RVM has been a great tool for managing different projects with different ruby versions – for you python folks you may be aware of virtualenv. But that has not come without it’s issues. Setting up Jenkins CI and RubyMine can require some extra setup steps that are a little frustrating sometimes. I’ve started moving all my development environments to rbenv and have been very happy. rbenv is a bit less intrusive and simpler to manage.
Here are the steps I took to make that move. Hopefully this will make things easy when you decide to make the switch.
The steps here assume you’re on a Mac with homebrew. If not, you may need to do some installation from source.
First – blow away rvm.
rvm implode rm ~/.rvmrc rm -r ~/.rvm
Install rbenv.
# install rbenv with homebrew brew install rbenv
Install ruby-build. This plugin gives rbenv the install action to install rubies.
git clone git://github.com/sstephenson/ruby-build.git ~/.rbenv/plugins/ruby-build
Install rbenv-bundler. This will make rbenv bundler aware. Without, you may run into permissions issues because without it ‘gem install bundler’ tries to install into /usr/bin.

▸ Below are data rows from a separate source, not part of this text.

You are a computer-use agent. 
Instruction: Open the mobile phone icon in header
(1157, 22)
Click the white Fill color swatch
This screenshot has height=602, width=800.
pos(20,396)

git clone git://github.com/carsomyr/rbenv-bundler.git ~/.rbenv/plugins/bundler
Add shims to every shell by adding this line to your .profile or .bashrc
eval "$(rbenv init -)"
And while you’re in there, you might also remove references to rvm. Mine was trying to run ~/.rvm/script/rvm and had ~/.rvm/bin in the PATH. I removed all that and started with a clean shell for the rest.
Install your rubies
rbenv install 1.8.7-p334 rbenv install 1.9.2-p180 # ... add others that you use here
You can run
rbenv install --list
to figure out what rubies ruby-build knows about.
Pick a system ruby
rbenv global 1.9.2-p180
Setup bundler. I’m not certain that you need to do this for each ruby, but I had problems without doing that. So for good measure, and since it only has to happen once:
rbenv shell 1.8.7-p334 gem install bundler rbenv shell 1.9.2-p190 gem install bundler rbenv rehash
Tell rbenv that you’ve got new stuff
rbenv rehash
Set rubies for your different levels of usage. You can set global, local, and shell. I primarily use global and local, where global is for the machine, and local is for the projects that I work on.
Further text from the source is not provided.